Nagas: Hidden Hill People of India, a series of no more than thirty photos taken by the famed photographer Pablo Bartholomew, has been on view in the Rubin Museum of Art since early March.

The prints of the Nagas are displayed in a polished, taupe-colored space where shadows fall in crisscrossed angles, layering over when they meet the only two solid blocks in the room — double columns supporting sculptures molded by the Nagas people themselves. Funny, though, that the two figurines defy any conventional labeling. Though they share the primitivism of African creations, there are distinct features of wider faces, alternate seating positions and oddly barrel-shaped heads that push away such assumptions. Yet the typical South Asian form of sculpture, too — serene Buddhas in lotus positions, smiling with eternal, bronze and golden wisdom — one that would seem closer in location, still fails to exhibit any similarities with Nagas sculptures.

Indeed, in this gallery one finds a culture crafted piece-meal, bones and dark, inky tattoos and bodies melting into a distinct nation situated in Nagaland, surrounded by the aromatic tea leaves of Assam and hugged lopsidedly by the regions of Myanmar and Manipur. With more than thirty languages and a diverse sampling of local tribes, the Nagas are hard to capture (Bartholemew encountered many legal obstacles due to territorial conflicts in the region) and harder yet to define. Previously enthusiastic headhunters and practitioners of various ancient rites and rituals, the Nagas are now predominantly Christian. This particular exhibition documents the eclectic mix between tradition and innovation, chiefs and Church and the sad, large gap between the elderly and the youth as an old culture seeks to acclimate itself to a strange, changing world.

Bartholomew’s photographs, taken primarily in the late 1980’s and early 1990’s, explore the Nagas lands and rites in a close, direct manner. A picture of Morning Misty Hills introduces the viewer to the region — blue-tinged fog unfurls peacefully over the fields, covering for a few precious dimly-illuminated hours the fraught dynamic within the Nagas village. Soon enough, however, the inner tension reveals itself. In An Old Warrior with his Red Blanket, an elder is enveloped in a crimson cloth that commemorates the 25th anniversary of the Mon Church. However, the warrior’s neck is adorned with ornaments that symbolize his past as a headhunter — a practice that outraged missionaries would ban as a clearly amoral activity. Shortly afterwards, frail resistance is found in the form of a respected chief standing proudly in his skull hut, a construction that would eventually be dismantled by the authorities. The conflict between Christian beliefs and the ancient, animist ceremonies of the Nagas people surfaces in these photographs, present in the faces of aged men and young schoolgirls alike.

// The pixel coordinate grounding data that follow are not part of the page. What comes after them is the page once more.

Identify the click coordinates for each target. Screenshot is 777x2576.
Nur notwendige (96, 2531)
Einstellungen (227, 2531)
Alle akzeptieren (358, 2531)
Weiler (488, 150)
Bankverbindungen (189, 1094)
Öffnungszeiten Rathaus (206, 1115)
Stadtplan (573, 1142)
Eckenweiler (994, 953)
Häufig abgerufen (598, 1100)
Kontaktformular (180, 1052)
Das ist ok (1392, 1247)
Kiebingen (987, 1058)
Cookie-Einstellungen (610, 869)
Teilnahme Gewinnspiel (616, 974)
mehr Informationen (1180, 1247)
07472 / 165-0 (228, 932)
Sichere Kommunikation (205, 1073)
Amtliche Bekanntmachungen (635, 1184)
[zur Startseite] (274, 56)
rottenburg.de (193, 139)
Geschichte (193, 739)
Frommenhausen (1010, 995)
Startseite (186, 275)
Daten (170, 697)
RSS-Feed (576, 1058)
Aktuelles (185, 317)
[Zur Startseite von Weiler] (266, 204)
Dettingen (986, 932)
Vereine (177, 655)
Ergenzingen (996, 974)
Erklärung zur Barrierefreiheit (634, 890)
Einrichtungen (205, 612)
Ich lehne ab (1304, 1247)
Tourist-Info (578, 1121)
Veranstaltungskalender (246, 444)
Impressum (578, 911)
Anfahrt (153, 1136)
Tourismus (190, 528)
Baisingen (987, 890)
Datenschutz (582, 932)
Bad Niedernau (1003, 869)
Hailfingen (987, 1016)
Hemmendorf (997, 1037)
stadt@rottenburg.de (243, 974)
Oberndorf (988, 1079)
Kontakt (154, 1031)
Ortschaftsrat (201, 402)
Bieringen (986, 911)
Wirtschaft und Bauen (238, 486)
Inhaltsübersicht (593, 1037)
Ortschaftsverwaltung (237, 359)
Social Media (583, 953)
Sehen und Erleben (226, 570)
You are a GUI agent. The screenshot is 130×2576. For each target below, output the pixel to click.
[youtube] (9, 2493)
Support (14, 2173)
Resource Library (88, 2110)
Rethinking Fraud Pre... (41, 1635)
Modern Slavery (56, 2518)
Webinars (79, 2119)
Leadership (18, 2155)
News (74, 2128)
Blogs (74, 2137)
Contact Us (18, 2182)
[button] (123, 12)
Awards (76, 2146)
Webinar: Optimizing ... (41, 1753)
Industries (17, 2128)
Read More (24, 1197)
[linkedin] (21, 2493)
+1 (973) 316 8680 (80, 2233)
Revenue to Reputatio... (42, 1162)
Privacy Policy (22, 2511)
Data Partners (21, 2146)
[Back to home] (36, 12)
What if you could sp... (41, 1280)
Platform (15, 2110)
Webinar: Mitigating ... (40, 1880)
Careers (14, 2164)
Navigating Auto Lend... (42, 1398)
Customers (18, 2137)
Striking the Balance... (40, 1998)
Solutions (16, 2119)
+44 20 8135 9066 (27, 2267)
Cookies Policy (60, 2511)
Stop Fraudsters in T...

Along with issues in the religious sector, the Nagas also face problems with habitat conservation. The very same mist that blankets the hills in one photo turns, suddenly, in a nearby picture, to dark, creeping smoke as the farmers practice jhum — a farming technique that involves burning errant vegetation for the sake of clearing land. While their fields smolder and flames lick the dry grasses, the Nagas turn to hunt wildlife, an activity facilitated by the introduction of firearms. Yet this very form of recreation causes select species of birds to grow scarcer and endangered. Hornbill feathers — prized signs of power and prestige — have now become rare and difficult to obtain. Even as jhum causes erosion of the earth, the Nagas are slowly finding their own rituals stripped of objects, as growing modernization and industry causes an erosion of the very core of Nagas tradition.

The Nagas still attempt to find a comfortable cultural, religious, ecological and national balance within the global arena. The last image in the gallery showcases three girls dressed in machine-woven clothing, using makeup and electronic appliances. Yet they remain, against that common creed of teenage rebellion, in their native Nagaland, and their fringed, dyed wardrobes are styled with a nod to their predecessors. Bartholomew recognizes their internal battle and, as a summation of both the strife and potential within the children, he titles this last photograph Nagas Youth Caught Between Two Worlds, The Modern and the Traditional — and the viewer can only hope that, with time, the Nagas will adapt to the new order.